Training for Tragedy
Whether by homicide or suicide, the impact of a student’s death on fellow classmates can be devastation, shock and dismay. For many young college students, it is often their first experience with death.
When a student dies on campus, who makes the call to the family? What types of support services are available to classmates?
Tara Baker was a 23-year-old first-year law student at the University of Georgia-Athens when she was found murdered in an off-campus home that she shared with two roommates (see related story, pg 23). Investigators believe the student’s killer set fire to Baker’s home to cover up the slaying.
Even though the crime happened off campus, a series of events played out that involved local authorities and campus officials.
Rick Rose, assistant vice president for student affairs at UGA, says typically the police or hospital officials notify the family in the event of a death.
Counselors were on hand at UGA when Baker died to help her classmates cope with the death. The university has two campus counseling centers and a mental health clinic. There are psychiatrists and grief counselors available to the university community.
“Our job [in student affairs] is to deal with administrative issues, such as stopping [academic] records,” Rose told Black Issues. “I will usually represent the university at the funeral or any type of visitation with the family to let them know we are grieving with them.” In such situations, Rose says his job also is to answer any questions the family might have as well as to help the family clean out the student’s residence if they request assistance.
Working in the field of student affairs for 11 years, Rose recalls once having to break the news to a student that her husband had died. Though the incident occurred prior to Rose’s arrival at UGA, he still remembers it. “I don’t want to have to do that again,” he says.”
Eighty percent of UGA students live off campus, according to Rose, still the perception is that they belong more to the university community than to the surrounding local community, he says.
UGA has a Crisis Response Team, which includes representatives from campus police, university communications, the health center, counseling center, county police, vice president for student affairs and university relations. When crises occur, the group meets to decide what role each unit should play to manage the situation, Rose says. There also is a phone tree that is followed when a crisis occurs. Residence staff are given crisis-response training, such as who to call in the event of a student death. In recent years, UGA residence staff have had to deal with a suicide in the dorm as well as a student that had collapsed and died in one of the dorms.
“We are fortunate. All of the entities work so well together,” Rose says. “If you have to be in a crisis, this is a good place to be.”
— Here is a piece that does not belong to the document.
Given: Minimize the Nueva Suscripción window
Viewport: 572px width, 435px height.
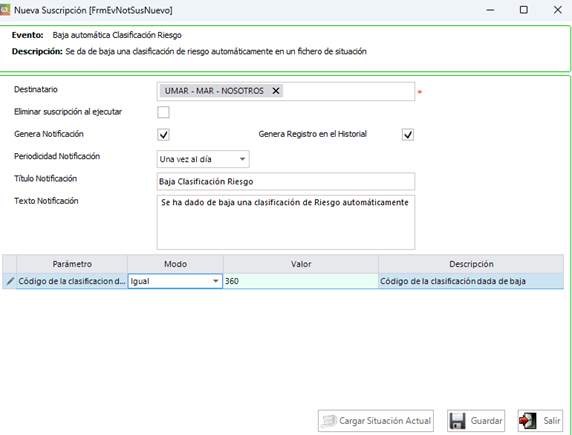Looking at the screenshot, I should (490, 10).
Candy R. Wei, a 20-year-old University of Michigan-Ann Arbor student, died in her dormitory room on Jan. 16. Preliminary findings from the medical examiner conclude that she committed suicide.
William Zeller, director of university housing, notes that all residence staff on his campus receive training in crisis intervention, which instructs them on what to do if a medical emergency occurs in a residence hall.
“We always hope that it is a part of their training they never have to employ, but regretfully, as was the case…they need to be prepared to respond swiftly and appropriately to emergency situations.”
The university made counseling services available to all students through its counseling and psychological services division. Counseling for faculty and staff was provided through the university’s faculty and staff assistance program.
Julie Peterson, a spokeswoman for the University of Michigan, told Black Issues that its student affairs office is primarily responsible for handling these types of crises. The office designates one person to be in contact with the family so that the family is not dealing with several people and departments regarding academic records, tuition bills, etc.
“We have an absolutely marvelous student affairs office,” Peterson says. “They really mobilize and work very well together. We have a smooth process for this type of incident. It’s important that we do it well.”